American art historian and curator

Ellen Gates D'Oench

Ellen D'Oench ( Gates; October 2, 1930 – May 22, 2009) was Curator Emerita of the Davison Art Center at Wesleyan University, Connecticut. A Wesleyan graduate magna cum laude, she taught courses on museum studies, the history of prints, and the history of photographs. She curated the Davison Art Center from 1979 until 1998.

==Biography==
Ellen Gates attended Miss Porter's School in Farmington, Connecticut and later, Vassar College, graduating from Wesleyan. She became an expert on the art of Arthur Devis on whom she completed her PhD dissertation at Yale University under the title "Arthur Devis: Master of the Georgian Conversation Piece". In 2011, an exhibition was held at the Davison Art Center titled "Collecting Photographs: Ellen G. D'Oench and the Growth of the Collection". She wrote about and catalogued the work of Robert F. Sheehan's color photography.

==Marriage==
In 1949, Ellen Gates married Russell Grace D'Oench Jr. (1927-2002), a great-great-grandson of businessman W. R. Grace.
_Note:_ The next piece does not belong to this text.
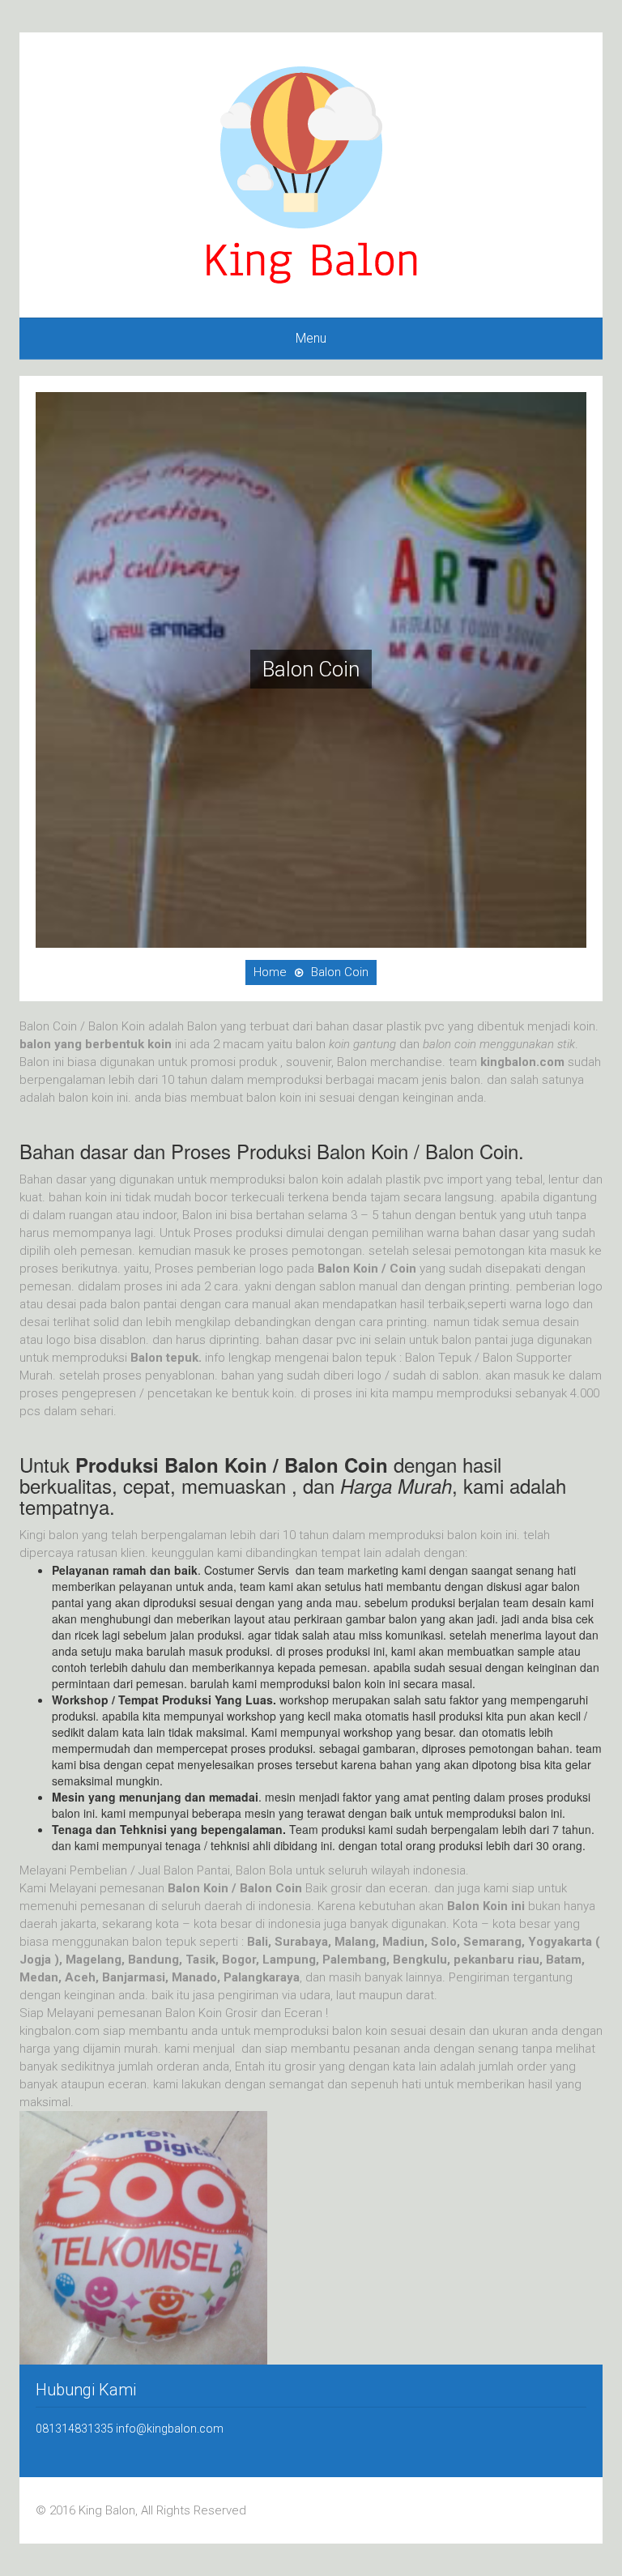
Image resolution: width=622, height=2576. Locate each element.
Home (270, 972)
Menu (311, 338)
The couple had four children, one of whom, Jennifer, predeceased her parents.

==Selected publications==
- The conversation piece: Arthur Devis and his contemporaries. Yale University Press, New Haven, 1980. ISBN 0930606280
- Copper into gold: Prints by John Raphael Smith. Yale University Press, New Haven, 1999. ISBN 9780300076301
- "Arthur Devis" in Oxford Dictionary of National Biography, Oxford University Press, Oxford.